Word-for-word reproduction, images excluded: copy every entry below.

** Opening Provided records block **

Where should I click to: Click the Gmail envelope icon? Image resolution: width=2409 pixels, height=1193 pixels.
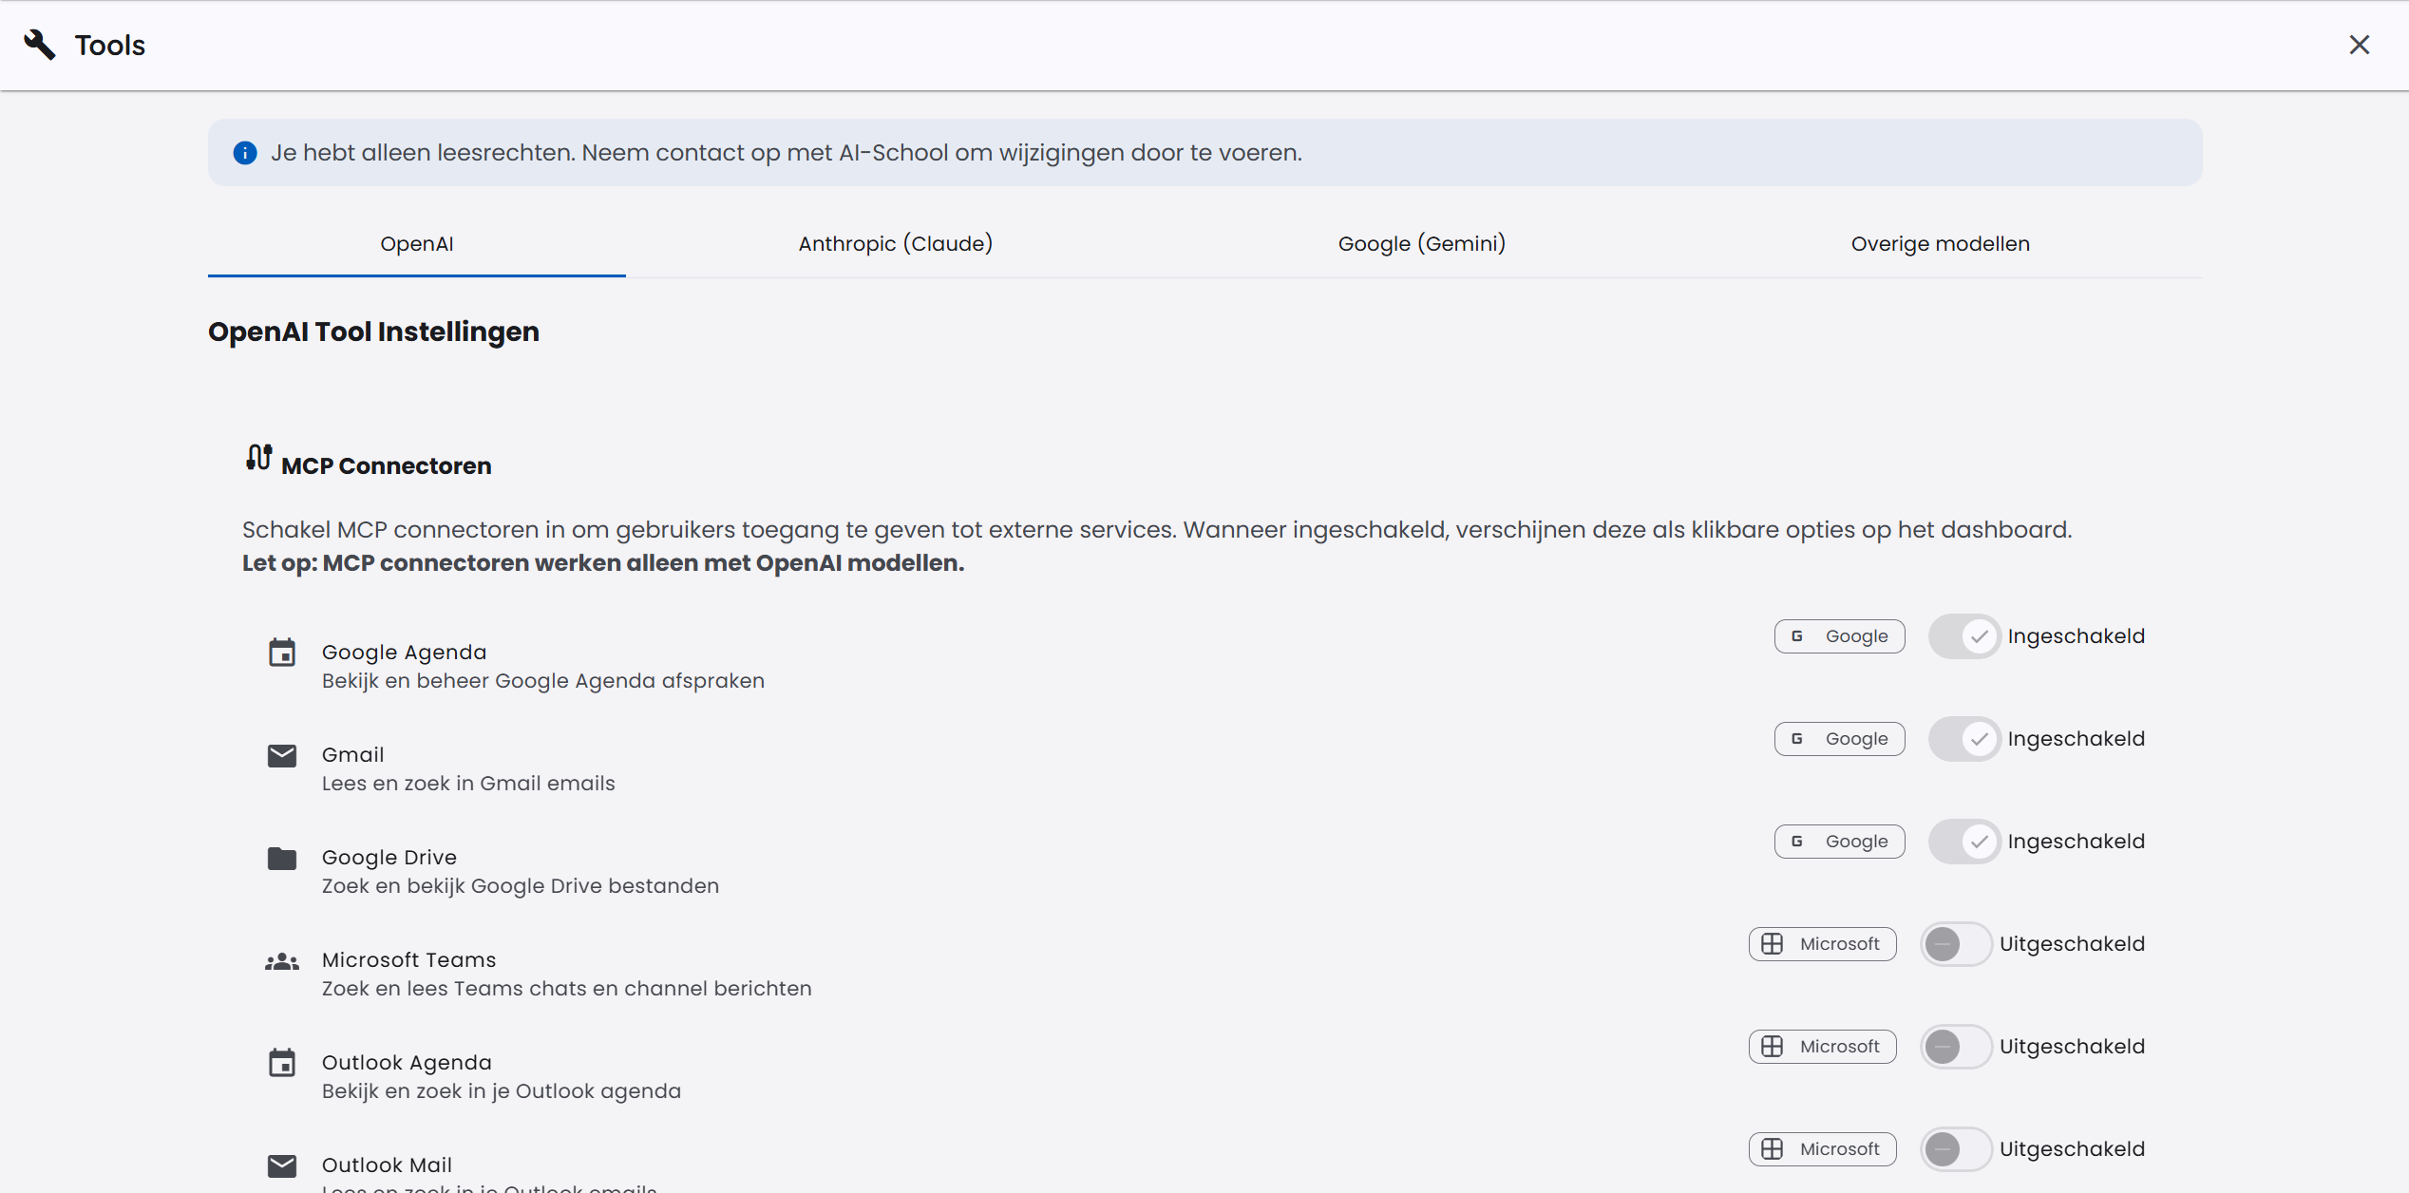coord(282,755)
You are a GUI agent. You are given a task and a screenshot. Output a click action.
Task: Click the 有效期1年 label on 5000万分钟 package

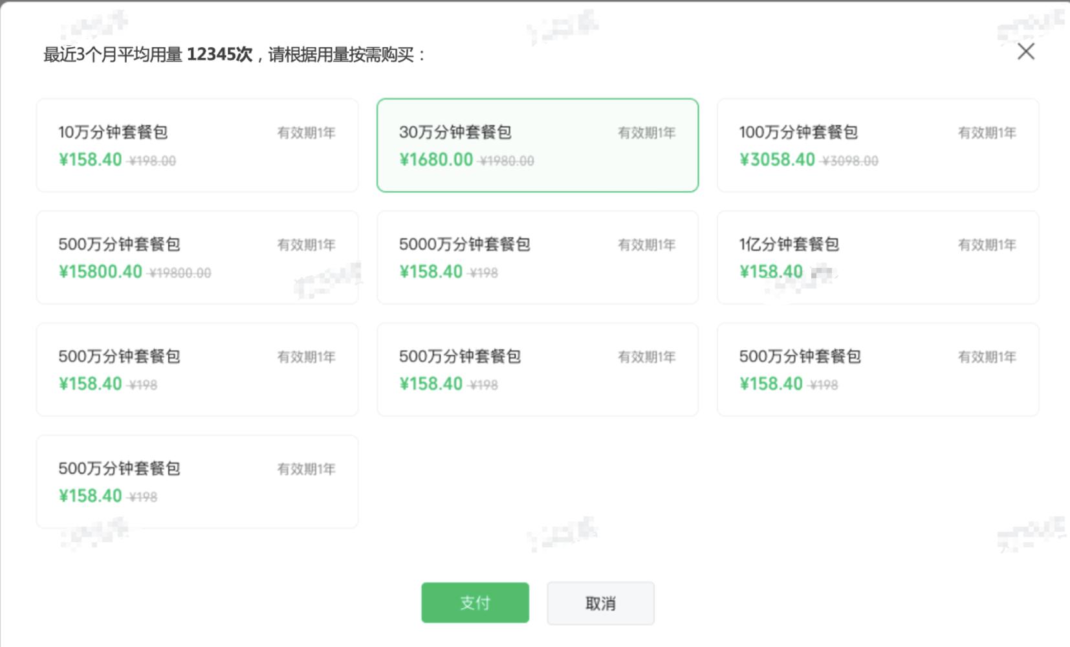coord(646,245)
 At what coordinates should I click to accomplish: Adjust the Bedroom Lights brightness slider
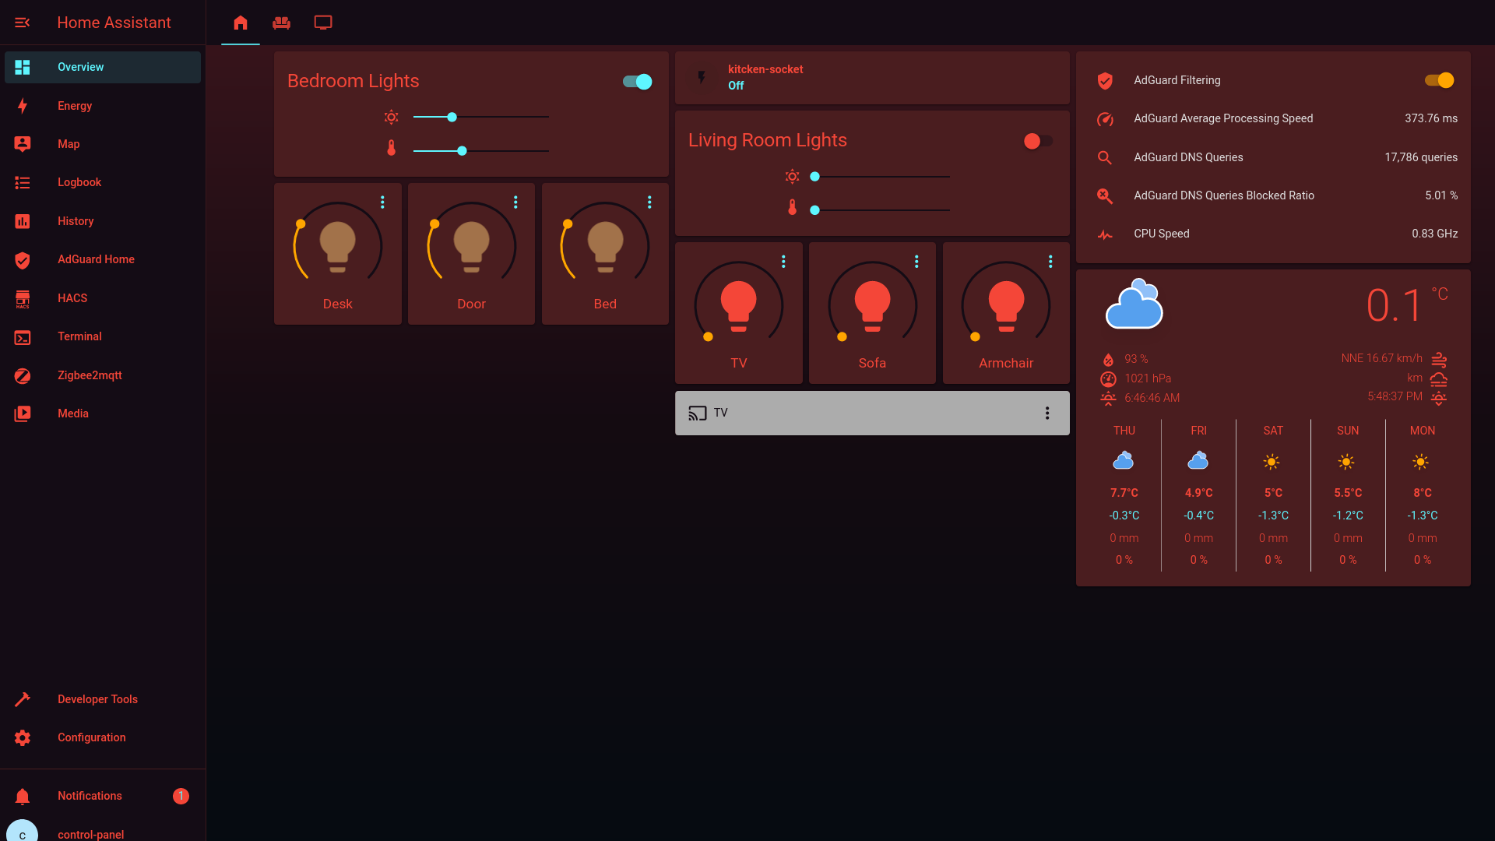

** Closing Provided records block **

* Result for this exercise
Where should I click to: Click the Gmail envelope icon? Image resolution: width=2409 pixels, height=1193 pixels.
coord(282,755)
You are a GUI agent. You are given a task and a screenshot. Output a click action.
Task: Click the 有效期1年 label on 5000万分钟 package

coord(646,245)
 At what coordinates should I click to accomplish: Adjust the Bedroom Lights brightness slider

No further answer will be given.